What are the main contributions of the ICT4CART projects to the current and future research?

The public can find plenty of details regarding the technical and research contributions of the ICT4CART action in its website and the corresponding deliverables/articles/publications. However, the most significant contribution of the action was the fact that brought together key players from automotive, telecom and IT industries, to shape the ICT landscape for Connected and Automated Road Transport and to boost the EU competitiveness and innovation in this area.
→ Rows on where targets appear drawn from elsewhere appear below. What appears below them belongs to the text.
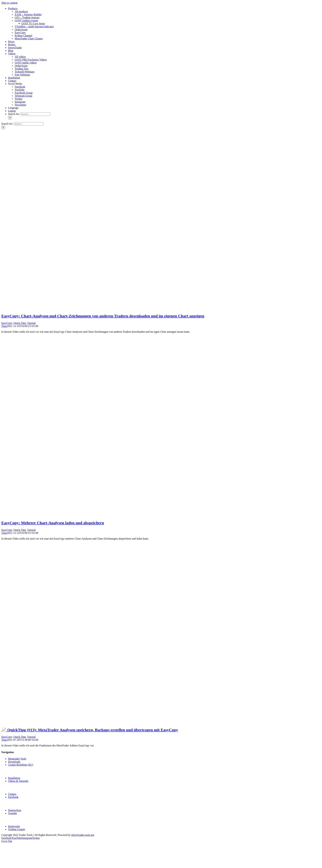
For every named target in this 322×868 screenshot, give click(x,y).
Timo (4, 326)
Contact (12, 794)
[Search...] (35, 114)
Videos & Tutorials (18, 781)
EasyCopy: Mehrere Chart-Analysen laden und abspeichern (52, 523)
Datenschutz (14, 810)
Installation (14, 778)
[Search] (10, 118)
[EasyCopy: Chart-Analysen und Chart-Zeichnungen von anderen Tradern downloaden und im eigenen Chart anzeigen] (162, 309)
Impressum (14, 826)
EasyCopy (7, 323)
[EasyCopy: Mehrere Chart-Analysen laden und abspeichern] (162, 516)
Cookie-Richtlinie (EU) (21, 765)
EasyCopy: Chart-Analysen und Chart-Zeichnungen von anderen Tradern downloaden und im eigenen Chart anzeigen (103, 316)
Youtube (12, 813)
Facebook (13, 797)
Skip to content (9, 3)
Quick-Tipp (20, 323)
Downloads (14, 762)
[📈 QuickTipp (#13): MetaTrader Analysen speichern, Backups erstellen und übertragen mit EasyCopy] (162, 722)
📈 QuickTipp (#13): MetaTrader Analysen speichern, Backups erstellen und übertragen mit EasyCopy (90, 730)
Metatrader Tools (17, 758)
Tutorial (31, 323)
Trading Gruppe (16, 829)
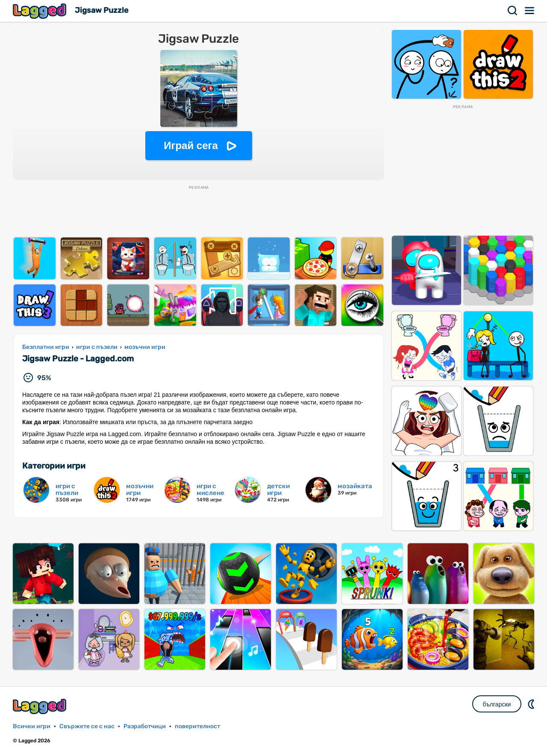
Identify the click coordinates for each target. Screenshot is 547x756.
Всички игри (32, 726)
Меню (530, 11)
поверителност (197, 726)
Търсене (513, 11)
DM (532, 704)
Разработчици (144, 726)
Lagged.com (41, 706)
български (497, 704)
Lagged (41, 11)
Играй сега (191, 145)
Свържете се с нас (87, 726)
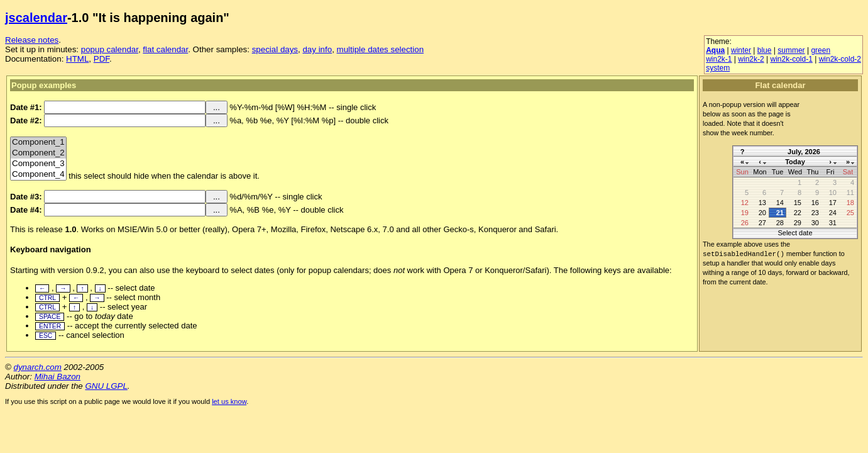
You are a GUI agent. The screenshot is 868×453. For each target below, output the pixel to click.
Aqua (715, 50)
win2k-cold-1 (791, 59)
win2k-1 (718, 59)
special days (275, 49)
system (718, 68)
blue (764, 50)
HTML (77, 59)
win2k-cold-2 (840, 59)
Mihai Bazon (57, 376)
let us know (229, 401)
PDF (101, 59)
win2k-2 (750, 59)
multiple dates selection (380, 49)
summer (791, 50)
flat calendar (165, 49)
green (820, 50)
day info (317, 49)
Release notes (31, 40)
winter (741, 50)
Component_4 (38, 174)
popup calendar (109, 49)
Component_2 (38, 153)
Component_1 (38, 142)
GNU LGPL (106, 386)
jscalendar (36, 18)
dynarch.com (38, 367)
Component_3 (38, 164)
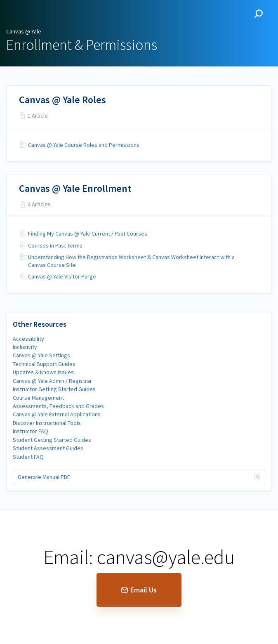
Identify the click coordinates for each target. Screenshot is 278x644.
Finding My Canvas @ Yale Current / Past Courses (87, 234)
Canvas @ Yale (24, 31)
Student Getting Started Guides (52, 440)
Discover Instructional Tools (47, 423)
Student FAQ (28, 457)
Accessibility (28, 339)
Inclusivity (25, 347)
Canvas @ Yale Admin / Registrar (52, 381)
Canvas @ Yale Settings (41, 355)
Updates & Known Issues (43, 372)
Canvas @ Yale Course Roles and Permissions (84, 145)
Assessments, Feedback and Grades (58, 406)
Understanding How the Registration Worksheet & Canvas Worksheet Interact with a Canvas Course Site (131, 261)
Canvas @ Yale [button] (36, 14)
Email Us (139, 590)
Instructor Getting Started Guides (54, 389)
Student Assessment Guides (48, 448)
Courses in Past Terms (55, 245)
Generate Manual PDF (44, 477)
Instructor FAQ (31, 431)
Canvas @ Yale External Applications (57, 414)
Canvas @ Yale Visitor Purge (62, 276)
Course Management (38, 398)
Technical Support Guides (44, 364)
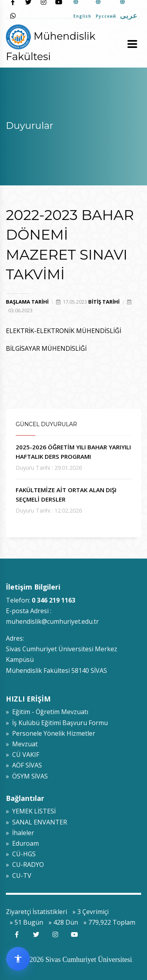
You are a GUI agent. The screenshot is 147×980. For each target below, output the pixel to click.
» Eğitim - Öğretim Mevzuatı (47, 712)
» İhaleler (20, 833)
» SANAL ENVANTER (36, 822)
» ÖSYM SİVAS (27, 776)
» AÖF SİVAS (24, 765)
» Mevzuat (22, 744)
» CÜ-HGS (21, 854)
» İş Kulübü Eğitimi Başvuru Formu (57, 723)
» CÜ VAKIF (22, 755)
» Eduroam (22, 843)
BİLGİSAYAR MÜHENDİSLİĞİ (46, 348)
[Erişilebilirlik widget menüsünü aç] (18, 959)
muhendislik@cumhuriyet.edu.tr (52, 621)
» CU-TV (18, 876)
This partnership tackled several ICT challenges related to connectivity, data management, cyber-security and ICT infrastructure architectures.

The project’s hybrid communication solutions were supported by a distributed, interoperable and cloud-based data management IT environment to facilitate seamless and efficient exchange of data, enabling real-time analytics, protect data privacy, and open up new business models. The flexible network architecture, based on network slicing, allowed for the specialisation and isolation of different types of applications with different performance requirements, allowing services to account for the needs of different users and relevant circumstances, whether to improve the comfort vehicle occupants, avoid congestion, or to ensure road safety. On top of the communications infrastructure, the IT environment enabled third-party providers such as IT and app developers to offer innovative commercial services and therefore create new business opportunities in the ecosystem.

Overall, ICT4CART was a pioneer of the integration of connectivity in Automated Driving back in 2018 that was prepared, something that is a prerequisite in todays and future research agenda both in EU and beyond. Indicatively, the first research and innovation calls tailored from the CCAM partnership in the newly launched Horizon Europe framework proves that the agenda and objectives of ICT4CART are key components of the future research thread in CCAM and smart-mobility.

What will be the next steps?

Individually, each partner of the ICT4CART consortium has a clear exploitation plan based on the work performed in the project (the corresponding PU-access deliverable can be found in the project’s website). This varies from future research directions to pure product development or even more important to the adoption of key solutions as part of the road infrastructure of an area, as is the case in the Austrian site. Partially, the consortium continues the work performed in ICT4CART through other research actions like the newly launched 5G-IANA project (https://www.5g-iana.eu/) that aims to provide an open 5G experimentation platform, on top of which third party experimenters (i.e., SMEs) in the Automotive-related 5G-PPP vertical will have the opportunity to develop, deploy and test their services. Additionally, other initiatives currently under evaluation in the newly Horizon Europe CCAM partnership call that aims to identify and assess all the connectivity and cooperation enablers and needs to allow higher levels of automation and tackle all the different requirements for availability and performance of connectivity are advancing the work in ICT4CART one step further and closer to extensively deployed smart mobility services. The future paths that the work in ICT4CART can take are endless and the consortium has already started exploiting them!